┌─ Texto da página

O Estado e a Ditadura do Proletariado

Nos 103 anos da Revolução Bolchevique. 

Najeeb Amado*

 

     Reivindicar a Ditadura do Proletariado em 2020, provavelmente gera um certo descrédito ou sentimento de total anacronismo, dogmatismo ou sacralização da teoria marxista-leninista para quem lê este breve texto.

"Sem teoria revolucionária, não há prática revolucionária."


     No entanto, tentar demonstrar sua validade no século XXI, persegue uma intenção totalmente oposta, cujo objetivo é continuar aprendendo a criar, realizando o esforço de abordar a história do ponto de vista do materialismo e com o método dialético, buscando tirar lições de um dos os processos mais importantes da humanidade, como foi a Revolução Bolchevique e contribuindo para o saudável debate tão necessário para ajustar nossas organizações à medida das exigências da atualidade.

    A chamada nova esquerda e vários progressismos, cavalgaram sobre os erros do chamado “socialismo real”, quando não no emaranhado de meias verdades e falácias que os “tanques do pensamento” hegemônico se encarregaram de disseminar por todo o mundo, através dos seus múltiplos aparatos ideológicos, atordoando as massas trabalhadoras para manietá-las e lograr que concentrem sua repulsa nas deficiências das primeiras experiências de Poder Operário, com maior força do que nas misérias inerentes ao metabolismo social do capital e a mesquinha na mesquinha liderança dos patrões.

     Diz-se que um jornalista que estava na Rússia no alvorecer da revolução, quando questionado sobre os bolcheviques, disse que se tratava de um grupo de cientistas, conspiradores, agitadores e organizadores das massas.

    Foi isso e algumas coisas mais. Os bolcheviques souberam fundir a tradição operária revolucionária de Marx com o conspirativismo radical dos "narodniki" (os populistas revolucionários russos do século XIX), para enfrentar o czarismo e enganar a Okhrana russa (a polícia secreta do czarismo).

└─

> **Tarefa**: No texto sobre a Ditadura do Proletariado, o que era a Okhrana russa? As linhas são material à parte, sem ligação com o texto sobre a Ditadura do Proletariado.

┌─ Material coletado

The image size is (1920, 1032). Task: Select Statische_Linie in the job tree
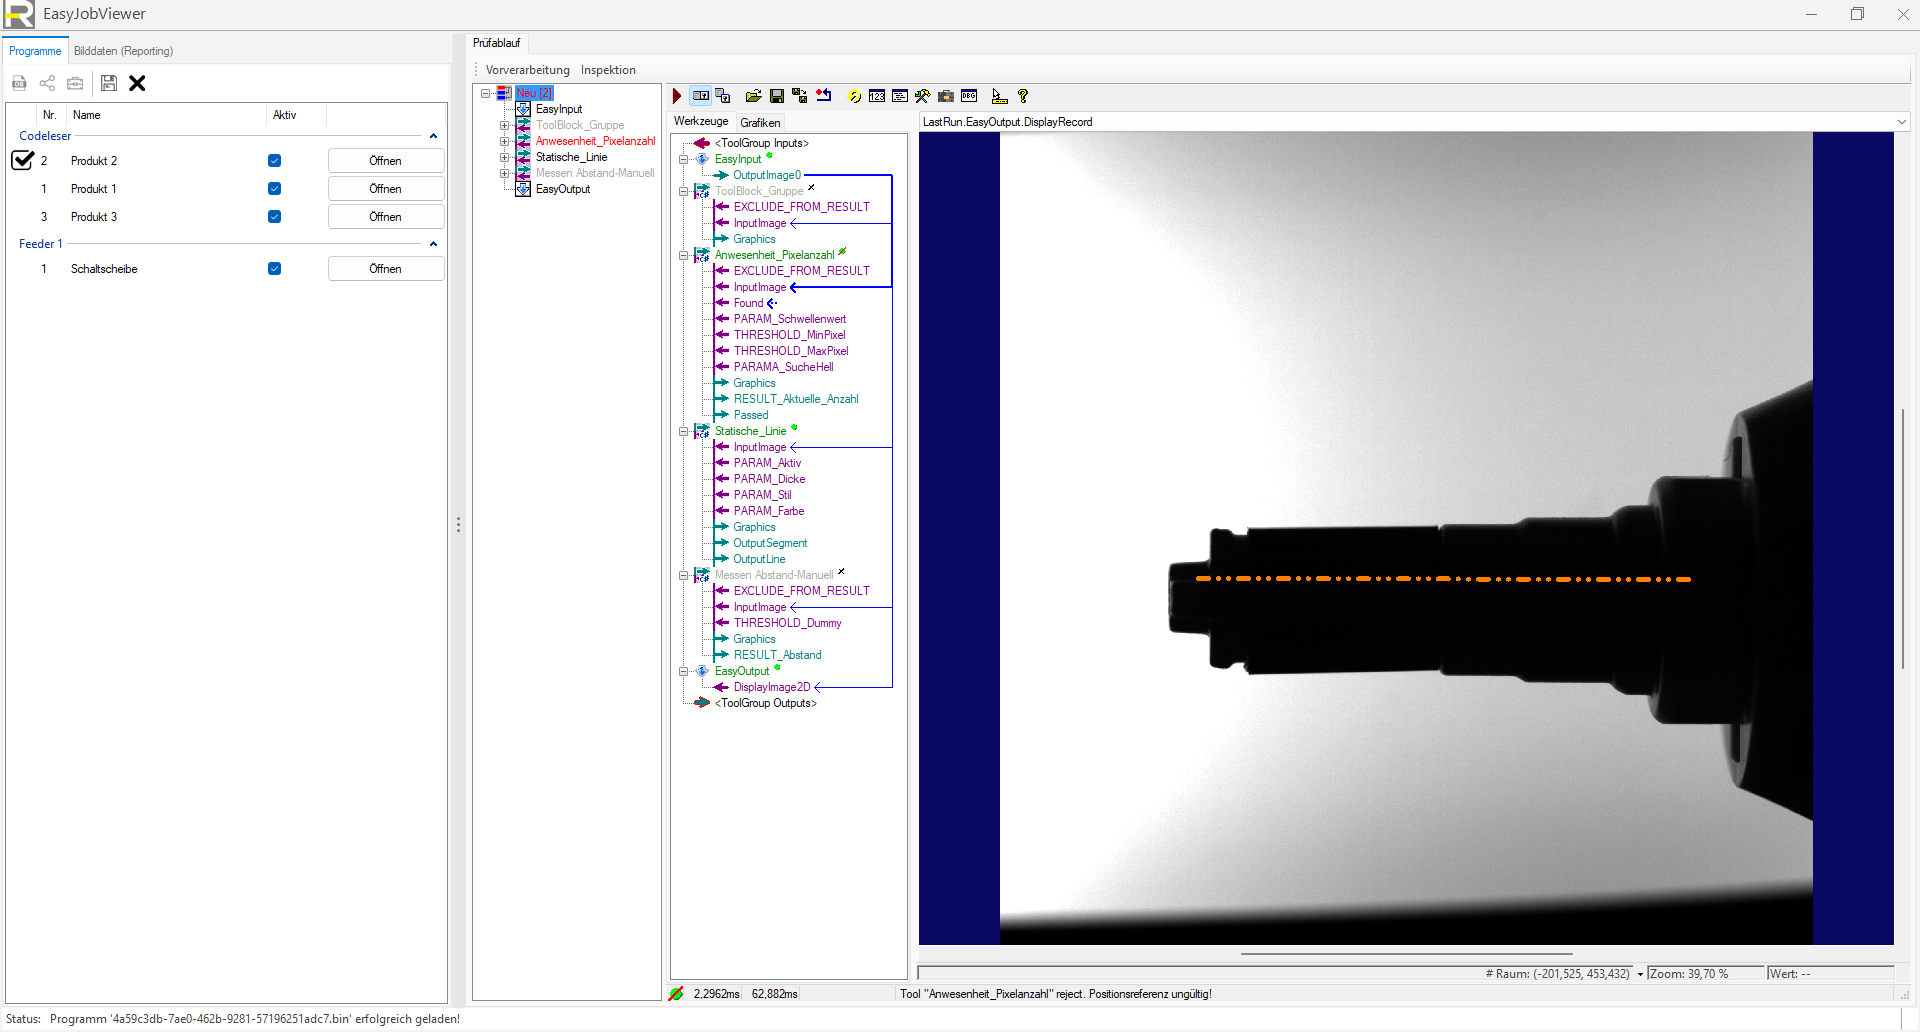click(x=571, y=157)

└─

> **Resposta**: A polícia secreta do czarismo.